**TASK REQUIREMENTS:**
Omit any pictures, and restate word for word only the lines from the one with "At what coordinates" through the end of the data below.

**Pixel coordinate grounding data:**
····················
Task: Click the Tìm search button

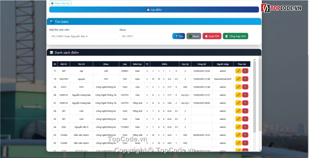Action: tap(179, 36)

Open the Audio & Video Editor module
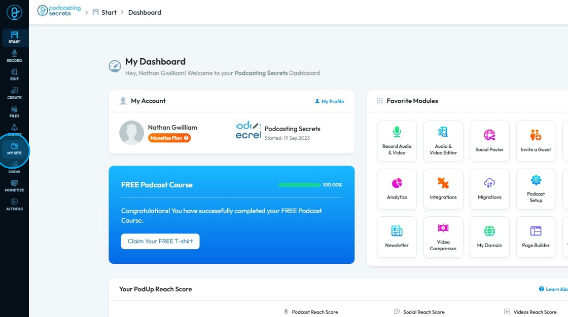click(x=443, y=141)
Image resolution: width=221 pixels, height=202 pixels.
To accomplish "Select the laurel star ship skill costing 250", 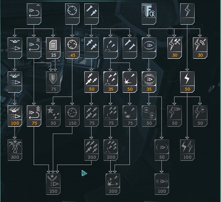I will (x=53, y=184).
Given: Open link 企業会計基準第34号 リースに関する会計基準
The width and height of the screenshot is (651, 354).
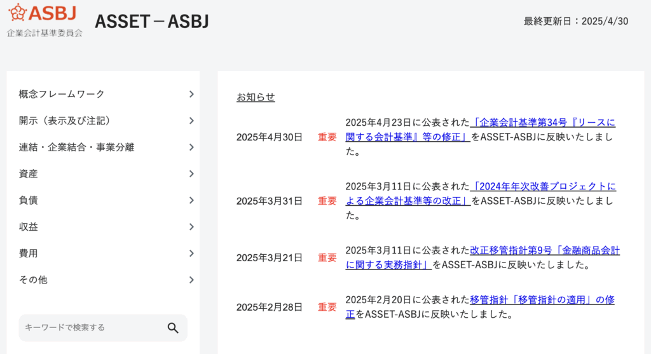Looking at the screenshot, I should click(481, 130).
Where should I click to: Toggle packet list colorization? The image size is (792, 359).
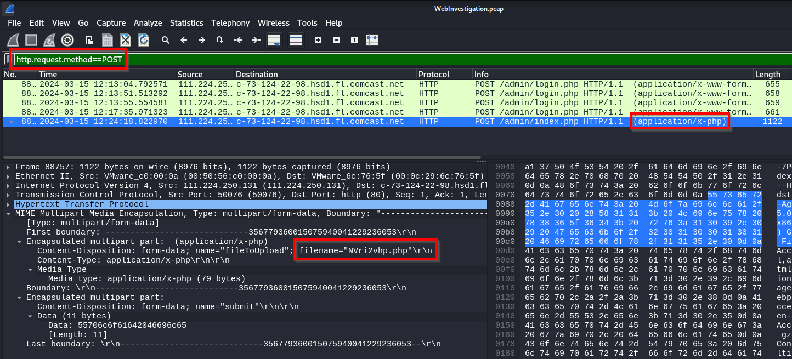[x=296, y=40]

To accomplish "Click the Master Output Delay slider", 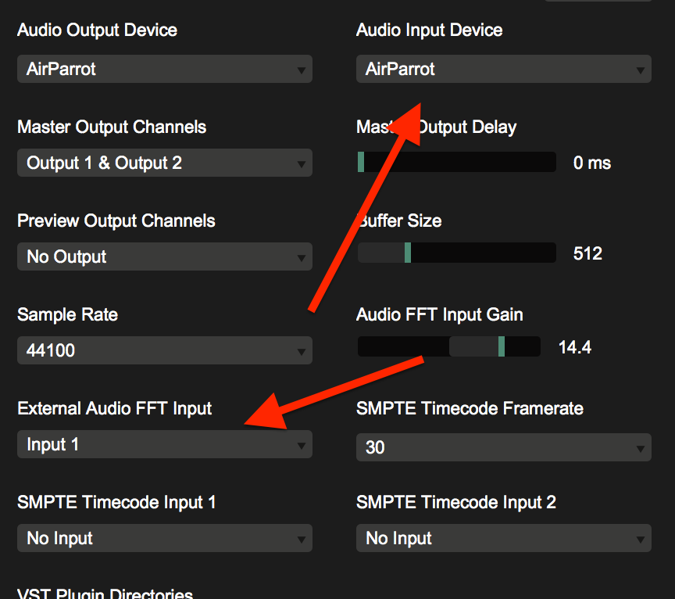I will (x=457, y=163).

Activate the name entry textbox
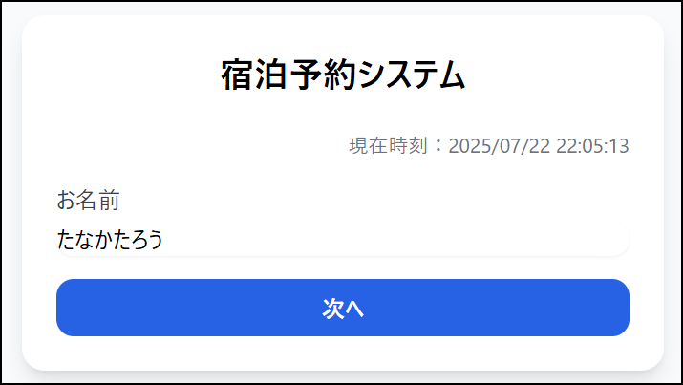[x=342, y=240]
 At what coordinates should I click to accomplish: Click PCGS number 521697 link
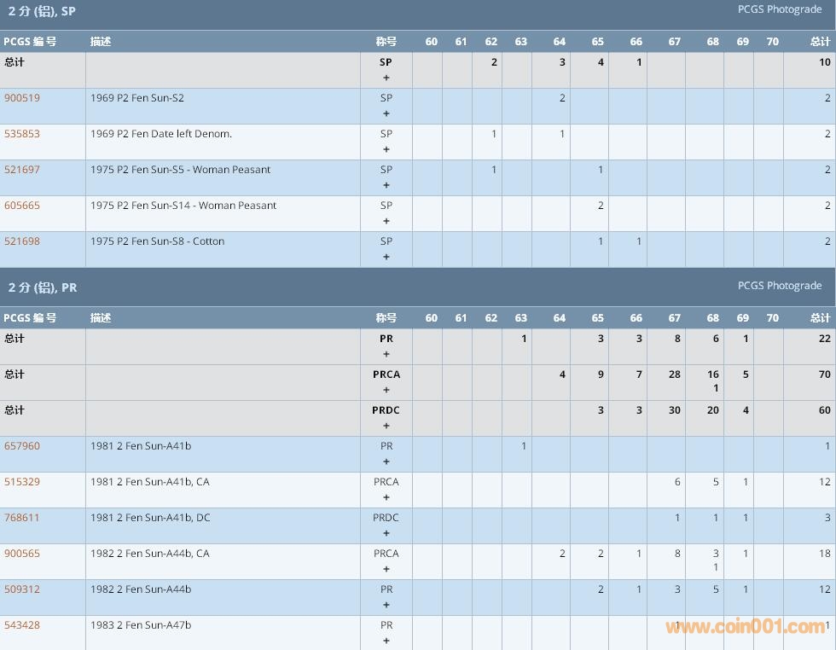pyautogui.click(x=22, y=170)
····················
**TASK RESULT:**
 At what coordinates should I click to accomplish: Click PCGS number 521697 link
pyautogui.click(x=22, y=170)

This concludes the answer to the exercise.